● WHAT THE TASK REQUIRES
The records below are to be copied exactly, with their pictures left out.

EXERCISE DATA Start Marker

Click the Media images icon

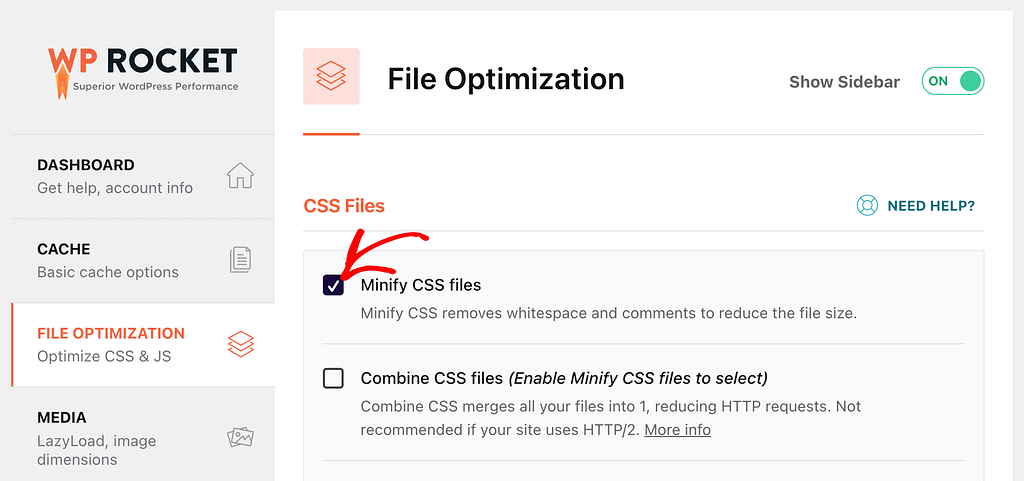(240, 437)
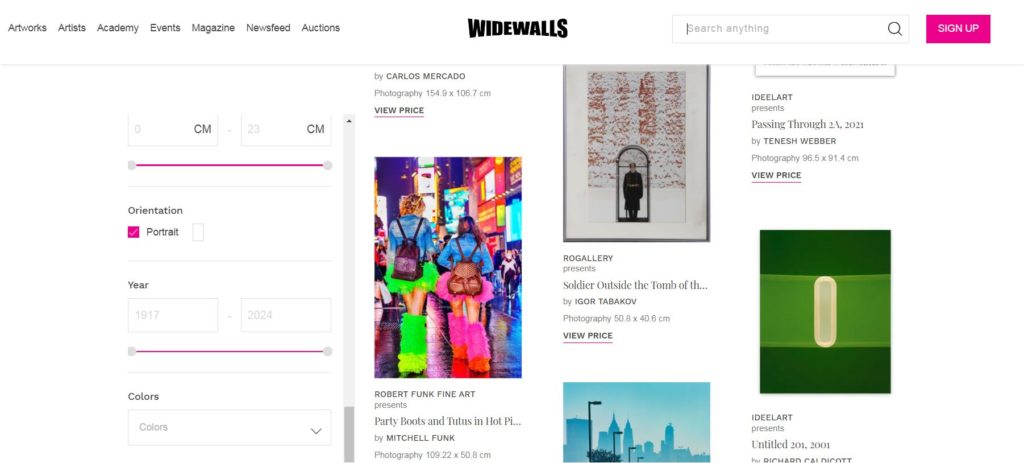Image resolution: width=1024 pixels, height=463 pixels.
Task: Click View Price under Passing Through 2A
Action: point(776,176)
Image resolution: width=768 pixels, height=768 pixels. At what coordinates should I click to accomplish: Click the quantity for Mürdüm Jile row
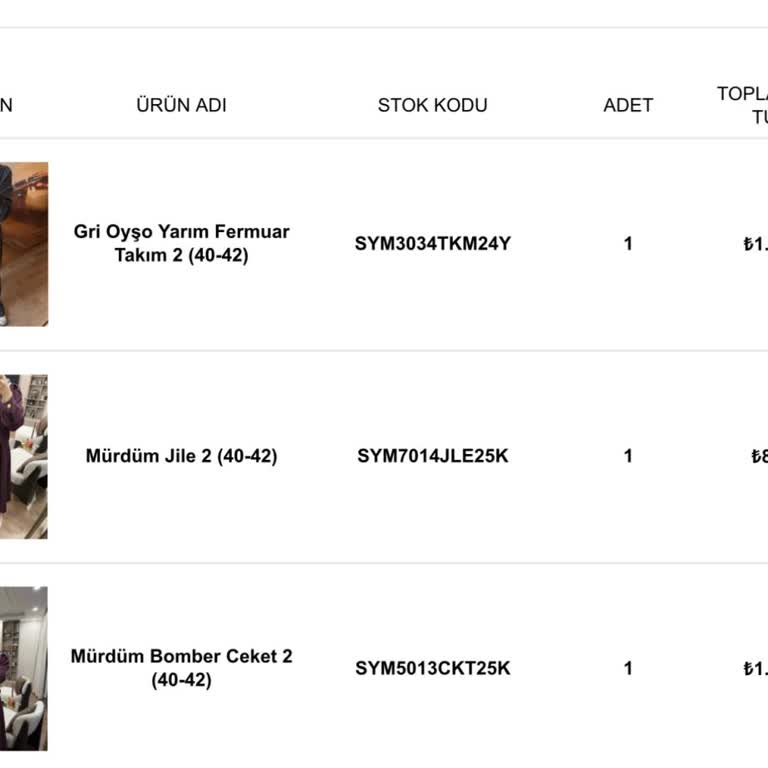628,456
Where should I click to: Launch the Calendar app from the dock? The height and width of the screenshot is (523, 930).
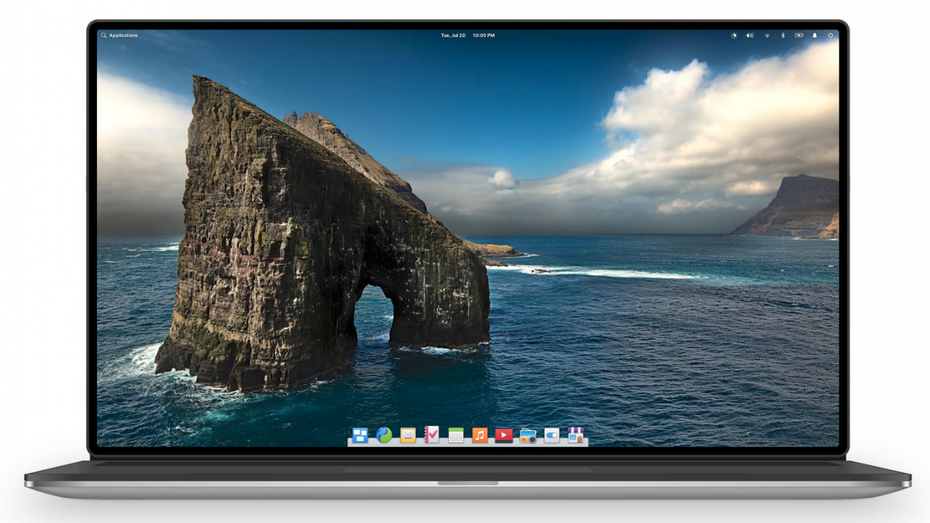click(456, 435)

EXERCISE DATA End Marker

● RESPONSE AREA
Click the Media images icon

(240, 437)
Image resolution: width=1024 pixels, height=463 pixels.
Task: Click View Price under Passing Through 2A
Action: point(776,176)
Image resolution: width=768 pixels, height=768 pixels. At what coordinates should I click to accomplish: Click the quantity for Mürdüm Jile row
628,456
Where should I click to: Launch the Calendar app from the dock? The height and width of the screenshot is (523, 930).
click(456, 435)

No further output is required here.